Wider die Schamlosigkeit auf der Bühne

■ „Die kleine Komödie“ vor der letzten Premiere / Ein Gespräch mit Peter Ahrweiler

Die Schneider-Pleite bedeutet auch für „Die Kleine Komödie“ im Neuen Wall das Aus. Die letzte Produktion, das Musical Irma La Douce, hat am Donnerstag Premiere, am 31. Dezember wird das Haus endgültig schließen. Wieder wird Impresario Peter Ahrweiler, 80, mitwirken, der die Hamburgensie 1953 gegründet hatte. Vorläufer war das Kabarett „Rendezvous“ gewsen, das der seit 1946 in Hamburg lebende Ahrweiler am Georgs platz führte.

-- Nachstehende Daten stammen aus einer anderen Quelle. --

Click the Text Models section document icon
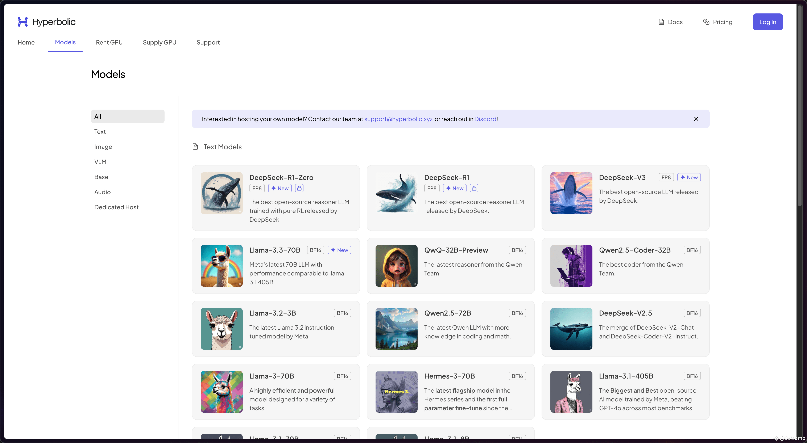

Der alte Herr, der selbst nachts die Abrechnungen und Bestellungen erledigt, machte beim taz-Gespräch keinen Hehl aus seiner Verbitterung.

taz: Ist „Irma La Douce“ Ihr Wunschstück zum Abschied?

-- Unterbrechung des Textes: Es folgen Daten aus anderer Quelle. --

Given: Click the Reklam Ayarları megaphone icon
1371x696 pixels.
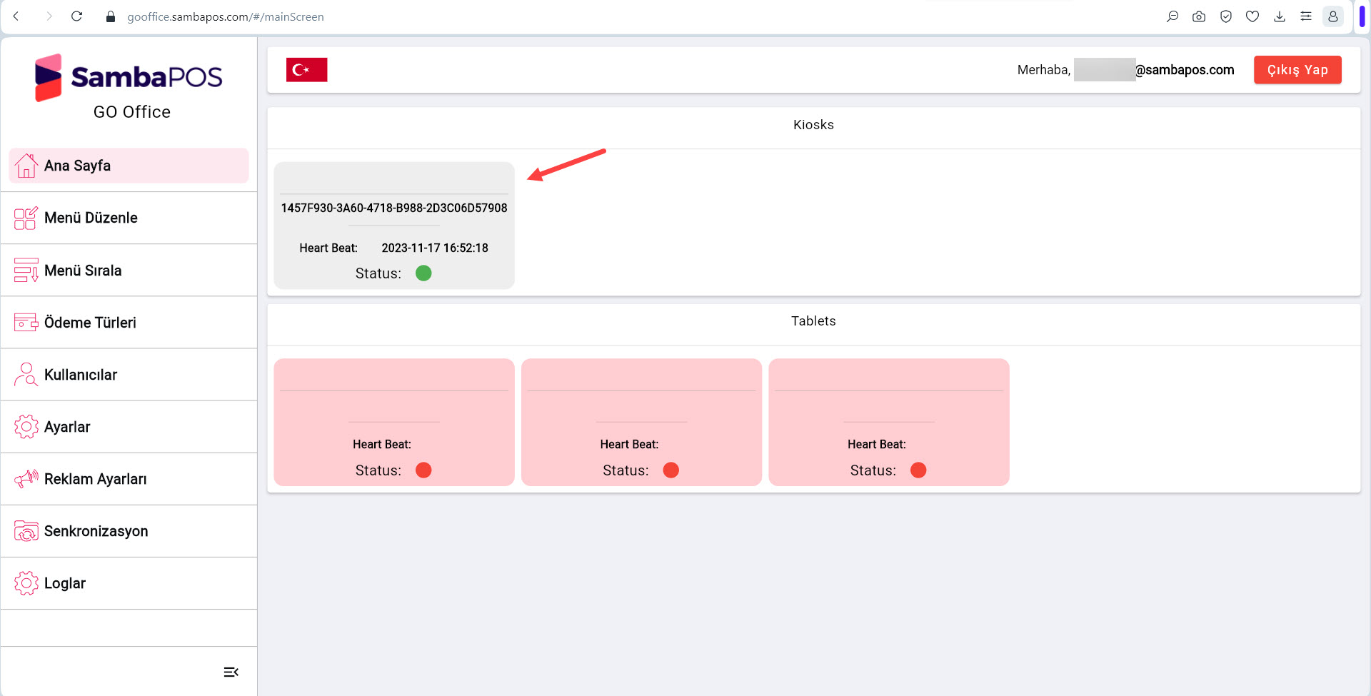Looking at the screenshot, I should (26, 479).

Ahrweiler: Ja, es ist witzig, hat Situationskomik und ist als Musical – zumindest vom Dialog – besser als der Film.

„Die Kleine Komödie“ muß schließen, haben Sie sich um ein anderes Haus bemüht?

Nein. Das ist wie mit einem Baum, den man umpflanzen will.

Ist „Die Kleine Komödie“ Ihr Lebenswerk?

Als Lebenswerk betrachte ich meine Kinder und meine Familie. Darum hat es sich gelohnt, gelebt zu haben. Die „Kleine Komödie“ ist etwas, was ich aus persönlicher Eitelkeit getan habe. Es bleiben schöne Erinnerungen für viele, denen ich Freude gegeben habe. Die Arbeit war immer nur ein Hobby.

Sie haben in allen Bereichen Ihres Theaters mitanfassen müssen.

Für so viel Büroarbeit haben andere drei Sekretärinnen. Es ist also kein reines Künstlerleben. Wenn ich auf der Bühne stehe, erhole ich mich, dann kann keiner rufen: „Herr Ahrweiler, wo ist der Feudel, wo ist das Toilettenpapier?“

Arbeiten Sie mit jungen Menschen zusammen?

Es ist etwas böse, aber ich bin froh, daß ich es nicht mehr brauche. Wenn man heute mit jungen Menschen zusammenarbeitet, spricht man zwei verschiedene Sprachen. Uns hat früher der Beruf noch Spaß gemacht, heute habe ich das Gefühl, das sind Menschen mit Terminbüchern wie jeder andere Beamte auch. Da ist nichts mehr, was diese Leute noch begeistern kann, dieses Komödiantentum fehlt heute. Es sind alles Selbstdarsteller. Ein 24jähriger sollte mir, aufgrund meiner Erfahrung, erstmal zuhören. Deren Sprache ist ja genauso zum Kotzen, wie das, was sie dann aus sich rauswürgen. Ich finde es auch furchtbar, daß Trends, wie der im Schmidt gezeigte, leben.

Welchen Trend meinen Sie?

Diese Schamlosigkeit. Es wird auf Bühnen gepinkelt, onaniert, alles unter der Gürtellinie, und das Volk johlt darüber. Das ist wie ein Verfall jeglicher Ästhetik. Aber man fühlt sich unterhalten und alle klatschen auf dem falschen Bein.

Was tun sie dagegen?

Nichts mehr. Nach dem Krieg war ich als „der Salon-Bolschewist“ verschrien. Erst als ich merkte, daß ich niemanden bekehren konnte, begann ich mit Boulevardtheater, um zu Überleben. Heute kann man mit Mercedes in der Garage und vier Anzügen im Schrank kein Kabarett mehr machen.

Was machen sie in Zukunft?

Ich schreibe ein Buch, obwohl ich weiß, daß es sinnlos ist, denn es wird nicht gelesen werden, weil es böse, bissig und satirisch ist. Ich sage immer, es wird eine Dokumentation der vergangenen 60 Jahre. Außerdem würde es mich schon interessieren, mich als Senior nutzbringend in den Staat zu integrieren, weil ich mich immer noch so fühle, als sei ich aus der Pubertät nicht herausgekommen.